**What is expected**
With the images removed, write out each record exactly as given.

□ □ □

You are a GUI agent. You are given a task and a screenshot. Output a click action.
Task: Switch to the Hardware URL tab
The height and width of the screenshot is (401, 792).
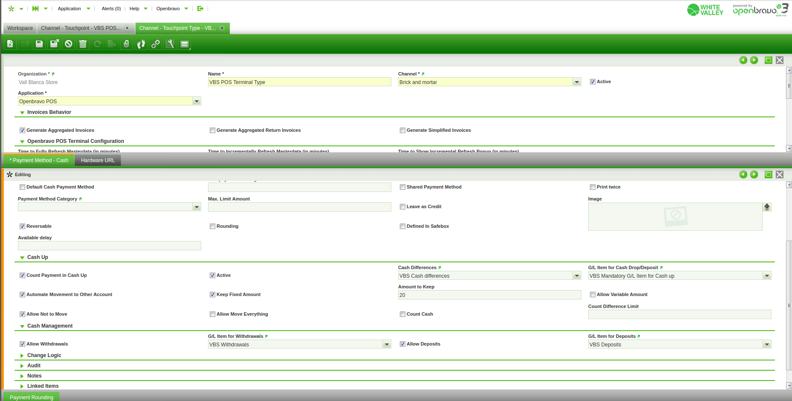(x=98, y=160)
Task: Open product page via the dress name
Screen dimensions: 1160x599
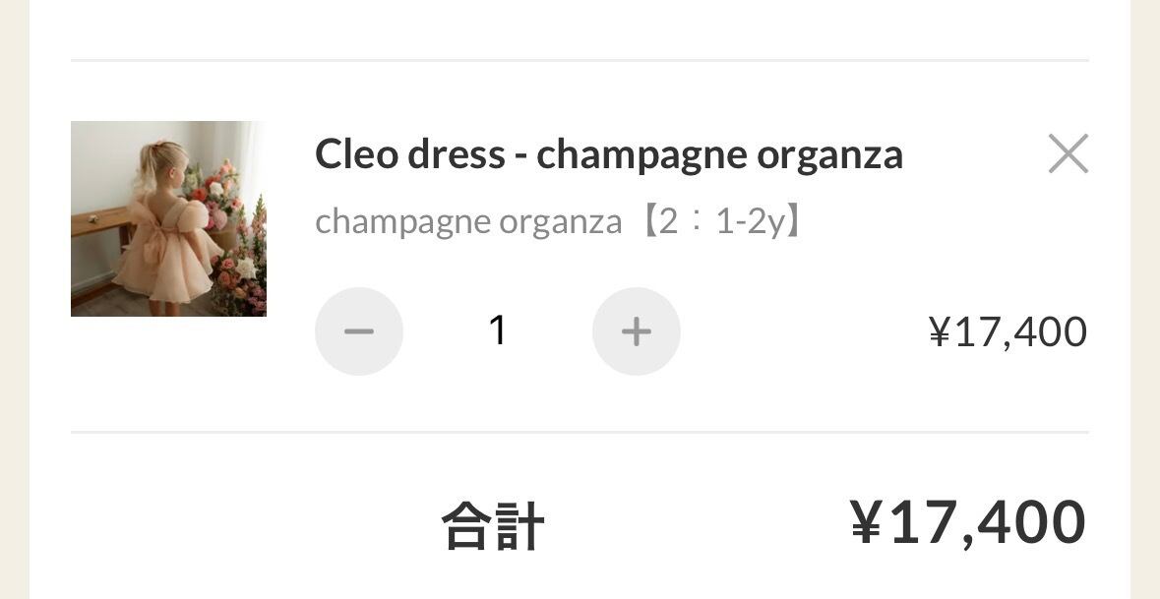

□ □ □

**Output of the task**
You are a GUI agent. You are given a task and a screenshot. Output a click action.
Task: Switch to the Hardware URL tab
The height and width of the screenshot is (401, 792).
(x=98, y=160)
Task: Open product page via the dress name
Screen dimensions: 1160x599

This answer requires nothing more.